- EXERCISE:
Of the entries below, restate word for word only the section that runs from the line with "Given: Open the 거래일 최신순 sort dropdown" to the line with "Task: Collapse the 职位 back chevron in sidebar", counting both ends.

- DATA UNDER STUDY:
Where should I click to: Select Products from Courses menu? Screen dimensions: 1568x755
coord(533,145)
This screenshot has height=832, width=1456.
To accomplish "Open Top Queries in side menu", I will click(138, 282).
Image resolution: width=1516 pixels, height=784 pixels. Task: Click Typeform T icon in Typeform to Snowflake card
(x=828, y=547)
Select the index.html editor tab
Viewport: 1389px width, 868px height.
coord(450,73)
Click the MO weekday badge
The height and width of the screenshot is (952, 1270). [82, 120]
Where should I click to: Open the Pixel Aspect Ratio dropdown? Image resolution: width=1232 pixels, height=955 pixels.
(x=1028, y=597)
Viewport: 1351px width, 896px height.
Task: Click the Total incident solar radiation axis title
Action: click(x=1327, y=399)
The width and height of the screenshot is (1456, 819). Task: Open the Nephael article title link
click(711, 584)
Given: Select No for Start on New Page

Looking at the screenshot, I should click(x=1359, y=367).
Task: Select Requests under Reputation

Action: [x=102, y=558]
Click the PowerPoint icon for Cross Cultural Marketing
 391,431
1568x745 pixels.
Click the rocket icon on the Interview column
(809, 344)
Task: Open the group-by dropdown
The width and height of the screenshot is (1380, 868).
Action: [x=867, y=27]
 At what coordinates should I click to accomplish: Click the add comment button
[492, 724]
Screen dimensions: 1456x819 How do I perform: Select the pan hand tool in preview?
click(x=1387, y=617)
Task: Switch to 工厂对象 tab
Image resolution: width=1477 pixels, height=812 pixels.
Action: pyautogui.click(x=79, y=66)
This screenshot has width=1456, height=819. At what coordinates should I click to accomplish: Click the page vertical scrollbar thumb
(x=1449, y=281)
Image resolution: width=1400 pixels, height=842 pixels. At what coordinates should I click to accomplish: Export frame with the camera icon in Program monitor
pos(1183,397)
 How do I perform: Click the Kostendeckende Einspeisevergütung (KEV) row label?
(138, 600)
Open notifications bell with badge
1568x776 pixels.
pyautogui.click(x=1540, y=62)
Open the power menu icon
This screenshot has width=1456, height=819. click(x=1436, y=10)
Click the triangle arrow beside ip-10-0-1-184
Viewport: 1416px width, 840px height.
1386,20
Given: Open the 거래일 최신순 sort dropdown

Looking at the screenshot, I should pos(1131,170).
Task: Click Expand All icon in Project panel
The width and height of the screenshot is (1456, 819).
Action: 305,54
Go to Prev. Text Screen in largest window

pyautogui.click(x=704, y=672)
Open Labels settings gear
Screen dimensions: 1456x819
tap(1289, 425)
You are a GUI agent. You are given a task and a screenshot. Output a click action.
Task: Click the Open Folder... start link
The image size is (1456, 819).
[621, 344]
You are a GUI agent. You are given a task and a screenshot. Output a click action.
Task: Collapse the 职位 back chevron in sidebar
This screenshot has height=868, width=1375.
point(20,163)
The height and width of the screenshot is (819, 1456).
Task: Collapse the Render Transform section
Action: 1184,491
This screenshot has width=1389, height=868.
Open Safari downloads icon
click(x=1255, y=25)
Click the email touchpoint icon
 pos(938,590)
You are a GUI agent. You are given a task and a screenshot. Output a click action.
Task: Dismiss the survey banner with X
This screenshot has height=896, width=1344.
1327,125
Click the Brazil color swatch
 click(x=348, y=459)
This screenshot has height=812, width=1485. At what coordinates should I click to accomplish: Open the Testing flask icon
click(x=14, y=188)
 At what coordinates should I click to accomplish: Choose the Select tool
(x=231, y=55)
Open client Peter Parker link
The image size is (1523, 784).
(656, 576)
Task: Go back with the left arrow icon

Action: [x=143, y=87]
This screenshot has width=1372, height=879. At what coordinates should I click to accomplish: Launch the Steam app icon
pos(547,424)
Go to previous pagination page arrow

- EXPECTED OUTPUT:
Given: Open the 거래일 최신순 sort dropdown

Looking at the screenshot, I should pos(1131,170).
Task: Click Expand All icon in Project panel
The width and height of the screenshot is (1456, 819).
Action: 305,54
Go to Prev. Text Screen in largest window

pyautogui.click(x=704, y=672)
Open Labels settings gear
Screen dimensions: 1456x819
tap(1289, 425)
You are a GUI agent. You are given a task and a screenshot. Output a click action.
Task: Click the Open Folder... start link
The image size is (1456, 819).
[621, 344]
You are a GUI agent. You are given a task and a screenshot. Output a click action.
Task: Collapse the 职位 back chevron in sidebar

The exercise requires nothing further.